Personal information
- Born: 10 August 1985 (age 41) Toronto, Ontario, Canada
- Height: 165 cm (5 ft 5 in)
- Weight: 52 kg (115 lb)

Sport
- Sport: Synchronized Swimming

Medal record
Women's synchronized swimming
Representing the United States
Olympic Games
| Bronze medal – third place | 2004 Athens | Team |

= Stephanie Nesbitt =

American synchronized swimmer

Stephanie Nesbitt (born 10 August 1985) is a Canadian-born American competitor in synchronized swimming who won a bronze medal in team competition at the 2004 Athens Olympics.

== Early life ==
Nesbitt was born in Toronto, Canada, on 10 August 1985. Stephanie's mother Sue Baross Nesbitt served as a synchronized swimming champion and coached the Riverside Aquettes, and in 1973 and 1975 was a world champion in team competition. Stephanie's younger sister, Barbara Nesbitt, who attended Ohio State, competed as a synchronized swimmer and was a synchronized coach and trainer.

==Career highlights==
Stephanie began swimming with the Riverside Aquettes in Riverside, CA, as a child. In 1994, she took first place in the Junior National Duet Championship with fellow Riverside AQuettes team member Courtenay Stewart. In 2002, she placed second in the duet competition with Sara Lowe at the VIII Junior World Championships in Montreal, and was a member of the USA Team that came in 3rd place at the X FINA World Cup in Zurich, Switzerland. She was a member of the USA Team that placed 3rd overall and in Free Routine Combination at the X World Aquatic Championships in Barcelona, Spain, in 2003, before she went on to participate with the team that took first at the XIV Pan American Games in Santo Domingo, Dominican Republic.

==2004 Olympics==
Stephanie won an Olympic bronze medal at the 2004 Summer Olympics, in Athens, in the Women's synchronized team competition. The Russian synchronized swimming team had been highly dominant in previous Olympics, and had won nearly every synchronized event they had entered since the 2004 Olympics. The Japanese team had taken the silver in the team compeitition in 2000, and did the same in 2004. After winning her medal, she was honored with a parade on Main Street in her home town of Riverside, California.

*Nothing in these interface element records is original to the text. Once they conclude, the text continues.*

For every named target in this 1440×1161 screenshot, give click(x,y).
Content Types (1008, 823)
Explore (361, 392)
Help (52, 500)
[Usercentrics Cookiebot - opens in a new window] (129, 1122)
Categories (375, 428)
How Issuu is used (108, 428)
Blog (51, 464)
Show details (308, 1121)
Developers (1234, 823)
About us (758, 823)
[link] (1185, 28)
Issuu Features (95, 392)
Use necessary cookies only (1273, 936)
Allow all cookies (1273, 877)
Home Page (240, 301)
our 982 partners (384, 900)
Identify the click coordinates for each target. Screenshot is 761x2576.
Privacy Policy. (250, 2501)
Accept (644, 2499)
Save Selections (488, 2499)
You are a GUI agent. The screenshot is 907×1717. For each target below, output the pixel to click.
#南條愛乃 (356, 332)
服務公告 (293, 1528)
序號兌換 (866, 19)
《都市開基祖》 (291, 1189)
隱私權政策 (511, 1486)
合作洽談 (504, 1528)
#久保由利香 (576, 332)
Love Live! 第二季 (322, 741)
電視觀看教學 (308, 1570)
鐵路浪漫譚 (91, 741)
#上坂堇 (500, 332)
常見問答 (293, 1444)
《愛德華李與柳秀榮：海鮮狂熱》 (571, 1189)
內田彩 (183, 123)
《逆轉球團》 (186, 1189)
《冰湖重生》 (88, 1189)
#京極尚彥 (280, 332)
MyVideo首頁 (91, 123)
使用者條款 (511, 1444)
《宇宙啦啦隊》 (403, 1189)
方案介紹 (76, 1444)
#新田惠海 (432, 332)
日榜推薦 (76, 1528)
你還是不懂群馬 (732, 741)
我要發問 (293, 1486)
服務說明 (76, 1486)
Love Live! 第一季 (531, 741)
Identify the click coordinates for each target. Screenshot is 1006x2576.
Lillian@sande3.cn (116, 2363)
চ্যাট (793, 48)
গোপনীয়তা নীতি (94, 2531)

In August 2008, Stephanie performed in Le Reve, a synchronized swimming act with around 14 performers, which included four international Olympians. La Reve performed at the Wynn Las Vegas Hotel. In 2009, Stephanie attended Sierra College.

===Honors===
In conjunction with the U.S. 2004 Olympic Team for Synchronized Swimming, Stephanie was a U.S.S. Athlete of the Year. She was a U.S.O.C. Sportswoman of the Year, and was nominated for the James E. Sullivan Award.